The past year has been a major success for offshore wind energyJanuary 4, 2017
Energy Information Agency reports that the offshore wind energy market is poised for further expansion
The Energy Information Agency has released a new report highlighting the strong growth that the clean energy sector saw in the United States in 2016. Notably, offshore wind energy has experienced a magnificent year of growth and support, particularly along the East Coast, where offshore projects have established a significant presence. The United States is home to a great deal of offshore wind potential, but the country only began seeking to tap into its offshore wind energy resources in earnest in 2016.

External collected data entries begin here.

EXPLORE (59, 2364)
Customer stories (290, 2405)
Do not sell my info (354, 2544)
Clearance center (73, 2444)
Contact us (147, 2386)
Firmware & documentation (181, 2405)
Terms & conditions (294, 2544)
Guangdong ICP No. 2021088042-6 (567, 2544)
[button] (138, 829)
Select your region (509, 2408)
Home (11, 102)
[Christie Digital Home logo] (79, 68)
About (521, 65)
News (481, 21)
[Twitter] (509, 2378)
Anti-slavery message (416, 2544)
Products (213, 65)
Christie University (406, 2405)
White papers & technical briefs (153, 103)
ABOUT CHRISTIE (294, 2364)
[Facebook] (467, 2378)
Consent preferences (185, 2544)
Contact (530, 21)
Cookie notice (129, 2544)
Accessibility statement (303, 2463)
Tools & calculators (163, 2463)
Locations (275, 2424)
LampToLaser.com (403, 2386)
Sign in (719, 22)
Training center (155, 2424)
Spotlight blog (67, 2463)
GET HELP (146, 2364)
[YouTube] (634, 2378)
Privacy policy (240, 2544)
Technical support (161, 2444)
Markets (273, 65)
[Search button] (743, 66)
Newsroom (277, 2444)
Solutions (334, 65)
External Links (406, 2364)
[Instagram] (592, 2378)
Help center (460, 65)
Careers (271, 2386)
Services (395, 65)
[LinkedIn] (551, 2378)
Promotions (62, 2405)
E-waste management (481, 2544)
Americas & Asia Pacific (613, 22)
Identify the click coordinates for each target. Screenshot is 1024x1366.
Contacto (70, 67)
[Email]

Report highlights the benefits of the first offshore wind farm to begin operation in the US
According to the report from the Energy Information Agency, the Block Island Wind Farm, the first offshore wind energy system to begin generating electricity in the United States, has completely replaced the diesel-based power systems that have been in use for years in Block Island, which is off the coast of Rhode Island. Those living on the island had long paid heavily for the electricity they consumer, with the Wall Street Journal reporting that in 1998, residents were among those paying the most for their electricity throughout the entire country. Now, these residents will be able to enjoy the benefits of falling energy rates due to the Block Island Wind Farm.
Offshore projects will continue facing challenges as they encounter hurdles from the federal government
The federal government has shown a strong interest on offshore wind energy and may play a major role in this growing market in the coming years. Typically, state borders extend only three nautical miles from the coast. After this point, sea territory becomes the responsibility of the federal government. In order to foster the growth of the offshore wind energy market, the federal government began offering leases for projects in 2013. Approximately 165,000 acres of sea territory off the coasts of Massachusetts and Rhode Island have been auctioned off, with many wind developers now conducting surveys on how best to build their offshore projects.
Offshore wind energy may secure major support from the private sector if the federal government loses interest in this sector
Offshore wind energy is a rapidly growing sector, but it still faces major challenges, the most significant of which may actually become more pronounced in the coming years. Offshore projects tend to be very expensive and represent logistical challenges that make their development very difficult. Moreover, the costs and potential environmental impact of offshore projects have made them somewhat unpopular with governments, particularly in the United States. Incoming President-elect Donald Trump has been quite outspoken with his distaste for wind power, going so far as to call wind turbines “monstrous” in terms of appearance. Whether the federal government will continue its support for wind power, both onshore and off, is currently uncertain, but the economic benefits of this form of clear power may secure strong support within the private sector.